Now it is time to use the Google sheets percentile formula:

=PERCENTILE( Data Start : Data End, Percentile )

Let’s start by calculating the 50 % percentile of these test scores.

First, Click on cell C3

For the next step:

- Insert one of these formulas: =PERCENTILE(B3:B13,.5)
=PERCENTILE(B3:B13, 50%)**or** - Hit Enter

**Note: **It does not matter if you use the decimal (.5) or percentage numeral (50%) in the percentile section. Google Sheets will still calculate the correct percentile.

As you can see, the number 75 appears in cell **C3**. This means that anyone with a score of 75 or less, such as Lisa, is in the lower 50th percentile of test scores. However, anyone with 76 or higher, such as Kim, is in the upper 50th percentile of test scores.

Now let’s do this for each 10th percentile in column C.

- First, delete the current formula in C3
- Add this formula to C3: =PERCENTILE(B3:B13,.0)
- Add this formula to C4: =PERCENTILE(B3:B13,.1)
- Add this formula to C5: =PERCENTILE(B3:B13,.2)
- Add this formula to C6: =PERCENTILE(B3:B13,.3)
- Add this formula to C7: =PERCENTILE(B3:B13,.4)
- Add this formula to C8: =PERCENTILE(B3:B13,.5)
- Add this formula to C9: =PERCENTILE(B3:B13,.6)
- Add this formula to C10: =PERCENTILE(B3:B13,.7)
- Add this formula to C11: =PERCENTILE(B3:B13,.8)
- Add this formula to C12: =PERCENTILE(B3:B13,.9)
- Add this formula to C13: =PERCENTILE(B3:B13,1)

Now that you have plugged in all of your percentile formulas from 0% to 100%, your Test Score chart should look like this:

Of course, you can move the “Percentile” column further away from the “Name” and “Score” columns. I only kept them close together for the purpose of this lesson.

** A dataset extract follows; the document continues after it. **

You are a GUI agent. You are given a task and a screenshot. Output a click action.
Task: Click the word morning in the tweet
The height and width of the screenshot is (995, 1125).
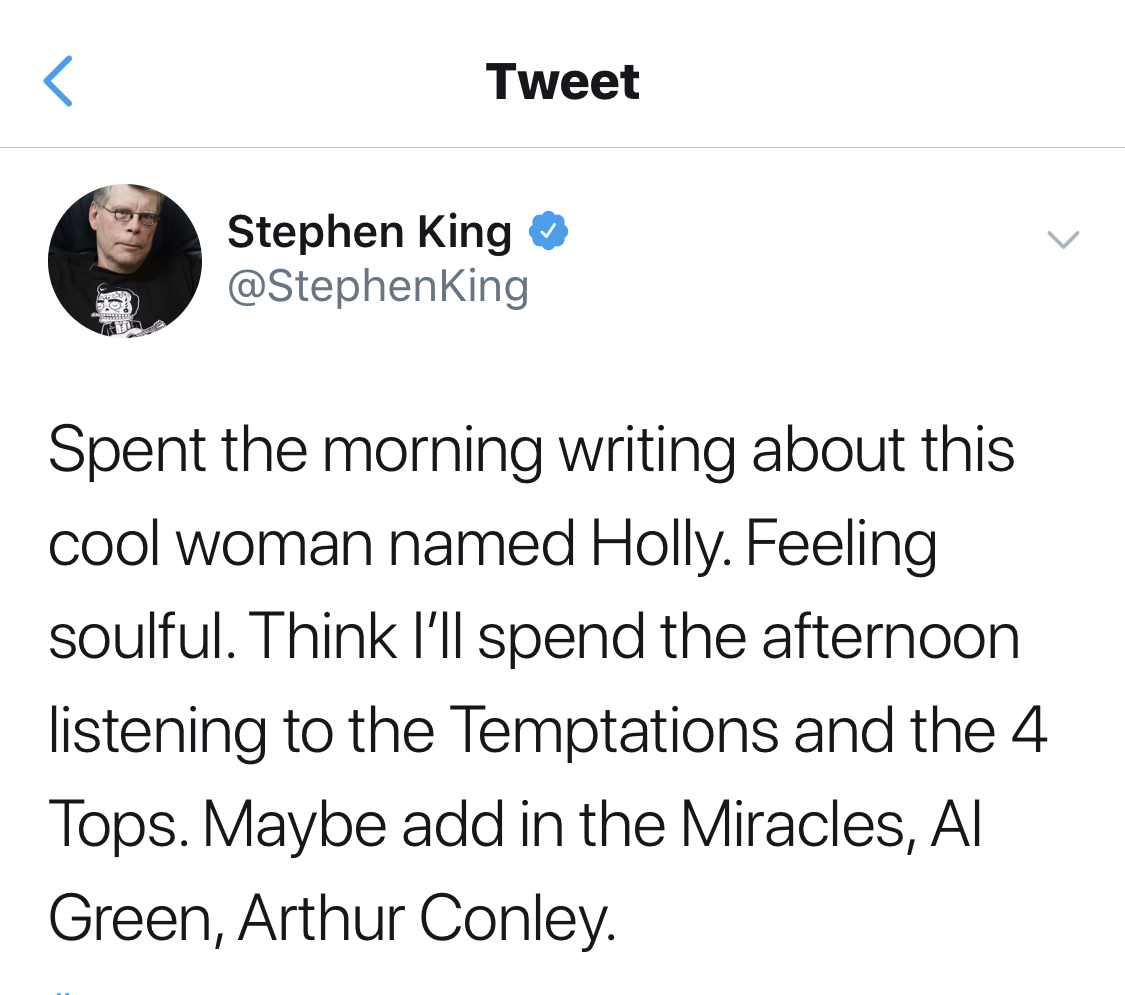pos(432,452)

When you click on each cell, the formula appears in the top bar. This is useful in case you forget which percentile you are looking at or you need to make adjustments.

Now our chart shows that 98 is in the 100th percentile. This means that Lulu did better than 100% of the rest of the class, but she did not score 100% on the exam. Alex, on the other hand, is on the 0 percentile. With a score of 40, he did better than 0% of his classmates and is in last place.

You should also note the difference between how we reference 10% versus 100%. The 10th percentile is represented by ( .1) in the formula, but when we want the 100th percentile, we simply use a whole one (1).

## Conclusion

Well, there we have it! You now understand how to use the percentile Google Sheets function. As you can see, this is a very simple and useful function that you can use when you want to calculate the ranking of specific numbers within a data range.

I hope you found this tutorial helpful and can take more comfort in analyzing future data.